Musical history is littered with rip-offs, and I actually like this song, despite the Fab Four lifts. It's still catchy and fun, but it goes on for far too long. It runs out of gas around the time the big organ chords come in at the 3:30 mark. If Tears for Fears lobbed about a minute to 90 seconds off "Sowing The Seeds of Love," they could have made their point and saved themselves thousands of dollars in production.

Somehow you feel that a ridiculous amount of music was left on the cutting room floor for "Sowing The Seeds of Love," but somehow through the magic of editing, they put it altogether for this epic mess. No surprise that the next record was a greatest hits compilation and the band's two members split apart, with Roland Orzabel continuing under the TFF name.

I liked Tears for Fears much better when they were suicidal and depressed on their first two albums. Some bands are meant to be that way.

The video for "Sowing The Seeds of Love" seems like a no-expense-spare effort as well. Once you get past Roland Orzabel's teeth for the first 45 seconds or so, it takes off into a dream-like New Age spaced out reverie that looks like Jim Morrison's peyote trips from Oliver Stone's film "The Doors."

2 comments:

capewood said...

Wow, I thought the song was full of excess, but the video really is over the top.
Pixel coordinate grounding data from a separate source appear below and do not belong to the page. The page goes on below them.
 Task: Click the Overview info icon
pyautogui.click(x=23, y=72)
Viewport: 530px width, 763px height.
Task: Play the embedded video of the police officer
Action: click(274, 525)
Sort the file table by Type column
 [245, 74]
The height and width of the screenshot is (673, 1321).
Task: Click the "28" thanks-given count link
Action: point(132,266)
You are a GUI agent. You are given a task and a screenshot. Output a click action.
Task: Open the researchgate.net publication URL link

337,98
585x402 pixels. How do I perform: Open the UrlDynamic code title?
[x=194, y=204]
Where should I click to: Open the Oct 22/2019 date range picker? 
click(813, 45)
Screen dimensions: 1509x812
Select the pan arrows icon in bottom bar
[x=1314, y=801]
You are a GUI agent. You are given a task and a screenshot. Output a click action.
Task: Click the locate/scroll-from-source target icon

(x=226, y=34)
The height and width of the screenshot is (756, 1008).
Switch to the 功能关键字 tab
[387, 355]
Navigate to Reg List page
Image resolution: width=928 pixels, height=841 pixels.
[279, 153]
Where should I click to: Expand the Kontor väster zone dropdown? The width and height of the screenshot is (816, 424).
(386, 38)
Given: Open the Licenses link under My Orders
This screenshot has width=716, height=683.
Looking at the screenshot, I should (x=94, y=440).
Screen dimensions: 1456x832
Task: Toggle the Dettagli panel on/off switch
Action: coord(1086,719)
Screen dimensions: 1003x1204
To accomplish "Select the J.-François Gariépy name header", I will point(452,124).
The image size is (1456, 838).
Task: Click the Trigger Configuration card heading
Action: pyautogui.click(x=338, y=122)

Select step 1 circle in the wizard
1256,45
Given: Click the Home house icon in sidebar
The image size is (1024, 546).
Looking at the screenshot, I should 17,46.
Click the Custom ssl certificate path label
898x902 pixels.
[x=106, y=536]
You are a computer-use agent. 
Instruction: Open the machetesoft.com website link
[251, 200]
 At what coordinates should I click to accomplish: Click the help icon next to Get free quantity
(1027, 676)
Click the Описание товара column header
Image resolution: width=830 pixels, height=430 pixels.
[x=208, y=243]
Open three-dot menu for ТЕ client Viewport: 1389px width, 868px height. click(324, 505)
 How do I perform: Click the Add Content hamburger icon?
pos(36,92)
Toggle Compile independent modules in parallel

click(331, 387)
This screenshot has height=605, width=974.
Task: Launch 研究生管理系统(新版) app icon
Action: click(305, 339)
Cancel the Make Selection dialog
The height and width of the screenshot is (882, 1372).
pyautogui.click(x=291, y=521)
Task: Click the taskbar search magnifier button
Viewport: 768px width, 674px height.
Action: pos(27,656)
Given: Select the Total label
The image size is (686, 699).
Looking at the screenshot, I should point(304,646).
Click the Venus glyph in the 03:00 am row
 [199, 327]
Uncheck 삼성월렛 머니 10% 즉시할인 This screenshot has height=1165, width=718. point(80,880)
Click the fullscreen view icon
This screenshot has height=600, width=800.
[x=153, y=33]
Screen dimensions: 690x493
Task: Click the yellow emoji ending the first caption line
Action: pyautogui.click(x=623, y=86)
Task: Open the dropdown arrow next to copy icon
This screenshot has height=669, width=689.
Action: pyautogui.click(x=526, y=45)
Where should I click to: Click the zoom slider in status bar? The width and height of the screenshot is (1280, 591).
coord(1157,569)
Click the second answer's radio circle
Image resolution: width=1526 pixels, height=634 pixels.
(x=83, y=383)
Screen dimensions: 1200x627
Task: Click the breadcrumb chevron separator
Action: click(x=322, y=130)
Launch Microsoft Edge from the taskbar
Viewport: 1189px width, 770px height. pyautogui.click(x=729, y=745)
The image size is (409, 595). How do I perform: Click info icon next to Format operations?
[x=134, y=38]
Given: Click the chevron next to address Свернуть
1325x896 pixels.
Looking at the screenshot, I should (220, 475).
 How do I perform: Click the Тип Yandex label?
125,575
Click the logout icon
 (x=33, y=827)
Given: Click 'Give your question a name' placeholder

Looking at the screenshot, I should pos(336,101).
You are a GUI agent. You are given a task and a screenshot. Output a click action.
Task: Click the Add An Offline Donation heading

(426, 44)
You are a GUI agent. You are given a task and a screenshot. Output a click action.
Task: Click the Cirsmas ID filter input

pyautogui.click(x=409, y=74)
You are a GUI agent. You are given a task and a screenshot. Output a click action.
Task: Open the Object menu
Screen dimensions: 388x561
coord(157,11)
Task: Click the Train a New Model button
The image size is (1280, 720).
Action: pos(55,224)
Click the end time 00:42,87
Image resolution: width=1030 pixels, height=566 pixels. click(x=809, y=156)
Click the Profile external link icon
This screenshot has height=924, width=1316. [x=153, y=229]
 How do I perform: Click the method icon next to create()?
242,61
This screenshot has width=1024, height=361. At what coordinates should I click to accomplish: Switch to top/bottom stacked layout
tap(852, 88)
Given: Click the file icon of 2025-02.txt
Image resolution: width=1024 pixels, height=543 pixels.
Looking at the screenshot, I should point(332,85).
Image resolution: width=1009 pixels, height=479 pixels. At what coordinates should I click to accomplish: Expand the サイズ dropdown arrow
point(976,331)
But I've always liked the song as well.

Andrew said...

I am absolutely loving the run of UK artists under the spotlight... agree about Rolands teeth too, before he was a musician, he was actually a racehorse in the UK, he still has a thing for sugarcubes apparently.

I still remember the absence after songs from the big chair and all the rumours about infighting in the studio and eventully Curts departure, hard not to think that the racehorse was trying to make the point that he could manage without his jockey, debatable if he suceeded or not imho...

still think Mad World, Shout and change are brilliant pop tunes

Also never commented on Graham Coxon previously, but summary view is I loved Blur before Think Tank, think Damon Albarn is awesome, but he cant do it all... hoping the reformed Blur will tour New York, and if so, Mr Music Geek... the tickets are on me!!!